I think the students need to confront a real deaf person in person and have a interview or research on the internet to find answers rather doing the easy way out. That's what homework is supposed to be about...fustration and patience to find the answer.
 

mindy2121

New Member
Thank you for the welcome. I will/have searched many many threads throughout the site and found some interesting and insiring information. I know it has to be frusterating when students are always asking the same questions. We are required to post something...the difficulty is posting a question that hasn't been answered before. I hope that those willing to share their experiences again, or for the first time will do so.
Again, thank you for your time. It is truly appreciated and will help many of these students become better teachers for children who are deaf or HOH.
 

aslforme03

New Member
Just a teacher's opinion.

I understand how many of you feel. I teach ASL at the high school and college level. I recently started a certificate program at one of the colleges where I teach. Most of the students are from smaller communities and there are not a lot of Deaf around. I want them to start chatting with Deaf and learn about the culture from people in the culture. I hope they do not bother anyone but they just do not have a lot of options. They are really looking forward to chatting with people and just reading some of the other responses. I hope this is ok.
 

Bottesini

Old Deaf Ranter
Premium Member
I understand how many of you feel. I teach ASL at the high school and college level. I recently started a certificate program at one of the colleges where I teach. Most of the students are from smaller communities and there are not a lot of Deaf around. I want them to start chatting with Deaf and learn about the culture from people in the culture. I hope they do not bother anyone but they just do not have a lot of options. They are really looking forward to chatting with people and just reading some of the other responses. I hope this is ok.
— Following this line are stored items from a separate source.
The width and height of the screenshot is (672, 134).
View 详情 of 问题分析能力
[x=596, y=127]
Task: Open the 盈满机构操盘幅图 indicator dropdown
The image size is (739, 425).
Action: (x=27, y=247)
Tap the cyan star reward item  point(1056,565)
Of course they can come make conversation like civilized people and stay and interact.

I think the rule happened from students posting the same questions, and then never said thank you or participated in the forum.
 

shel90

Audist are not welcome
Premium Member
Of course they can come make conversation like civilized people and stay and interact.

I think the rule happened from students posting the same questions, and then never said thank you or participated in the forum.
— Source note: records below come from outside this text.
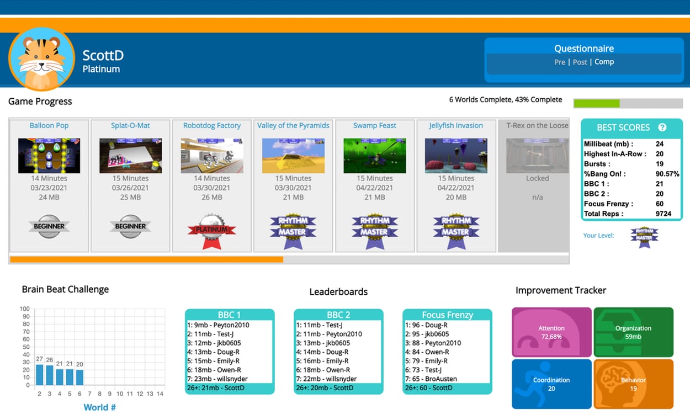This screenshot has width=690, height=420.
Task: Click the green completion progress bar
Action: tap(596, 103)
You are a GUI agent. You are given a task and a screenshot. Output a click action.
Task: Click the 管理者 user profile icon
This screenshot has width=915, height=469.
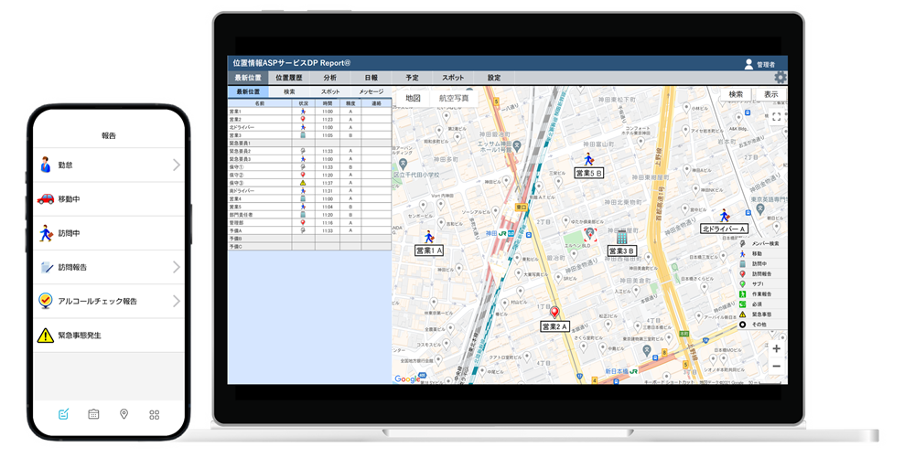748,64
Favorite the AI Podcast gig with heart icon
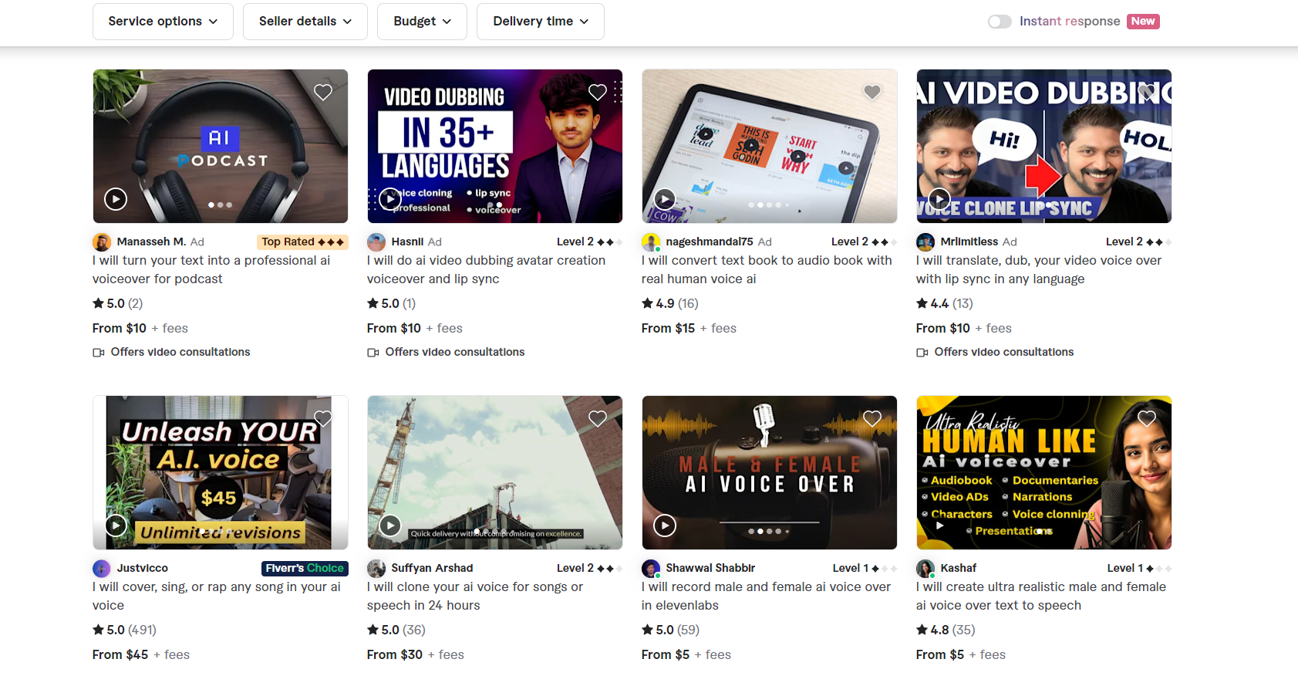This screenshot has height=676, width=1298. [323, 93]
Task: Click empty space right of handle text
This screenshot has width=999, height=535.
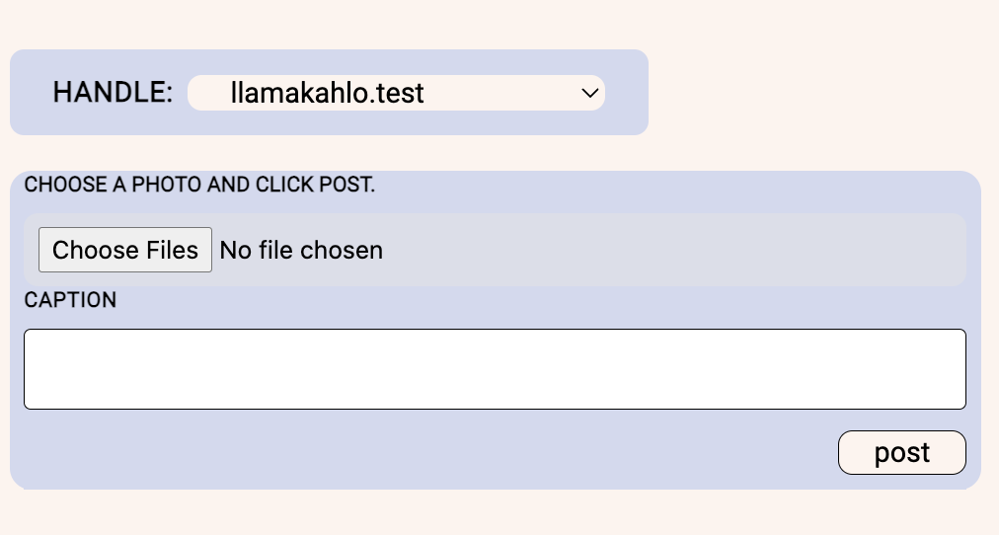Action: click(503, 93)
In my opinion, I think that's the best way to learn about Deaf culture than just asking random questions and then never returning.
 

Jolie77

New Member
Premium Member
Of course they can come make conversation like civilized people and stay and interact.
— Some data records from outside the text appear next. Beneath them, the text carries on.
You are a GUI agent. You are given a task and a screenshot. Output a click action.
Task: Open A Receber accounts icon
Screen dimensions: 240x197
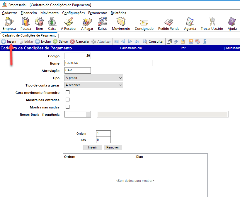pyautogui.click(x=69, y=23)
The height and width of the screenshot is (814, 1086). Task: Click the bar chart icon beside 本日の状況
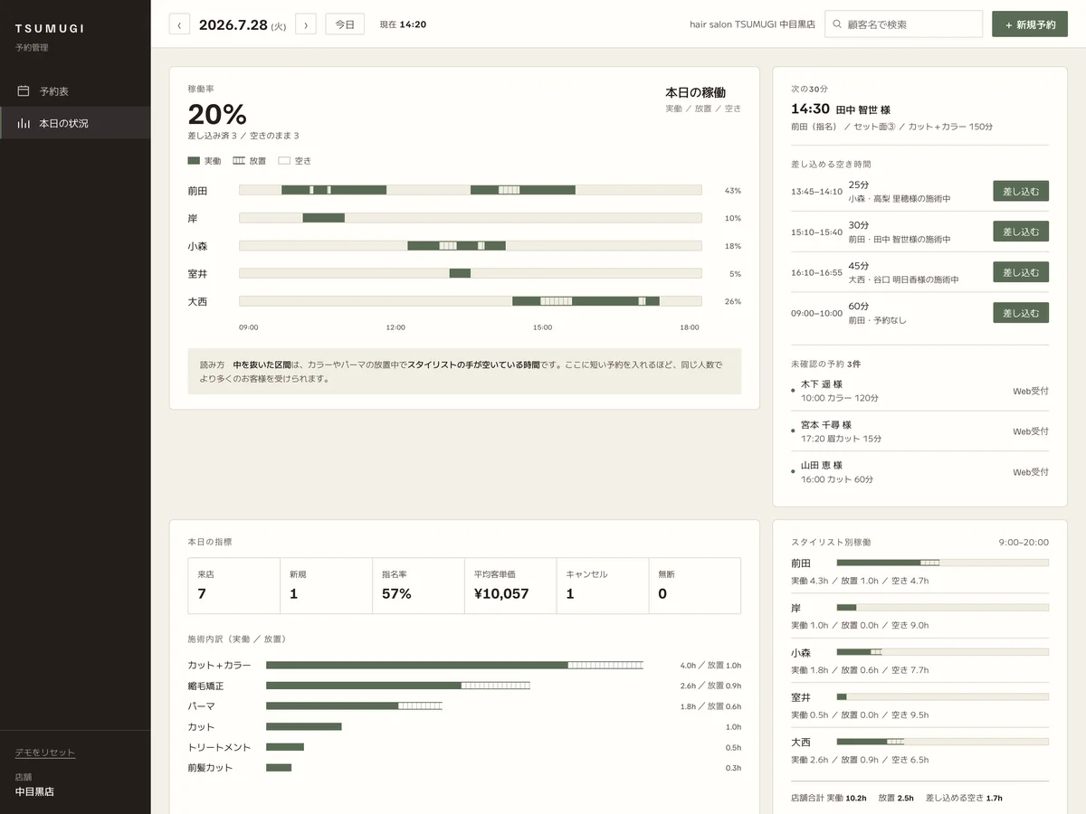pos(24,123)
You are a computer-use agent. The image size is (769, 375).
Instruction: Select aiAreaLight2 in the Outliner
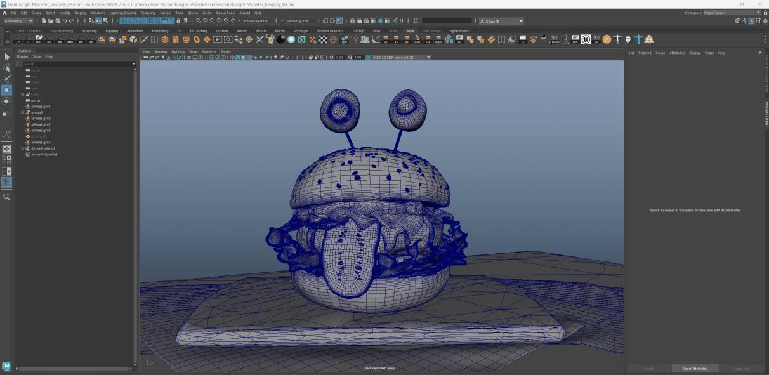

I think the rule happened from students posting the same questions, and then never said thank you or participated in the forum.

That is why something had to be done about this. If they want to come here to make a conversation and to interact, ask questions (other than the ones that were already asked), or to expand their knowledge in relations to deaf culture, ASL or whatever it is -- That is also perfectly fine.

The problem was, A lot of them came on this forum to post once and never wanted to be part of this in order to dig deeper to find the answers.
 

duraglit

New Member
Hello, I am D. I'm from Maine.

I am certainly looking forward to some wonderful discourse on this forum.

I was exposed to much loud noise while in The Marine Corps and my Mom was partially Deaf from a very young age.

Sort of a double whammy.

As I get older, my hearing continues to fade. The VA says that I have a "notch." But, right now, a hearing-aid would just aggravate me. (sigh)

See you around campus.

:)
 

debnrotts

New Member
I am new to the site. I read your post and I completely understand where you are coming from. I am on here for my ASL class but also for my own reasons. My nephew is deaf and will be moving this fall to a deaf community by himself and my granddaughter is going deaf. I hope not to offend anyone with stupid questions. If I do please let me know.
 

dogmom

Well-Known Member
:wave: debnrotts - u have Rotties? Or "nrotts" relates to something else?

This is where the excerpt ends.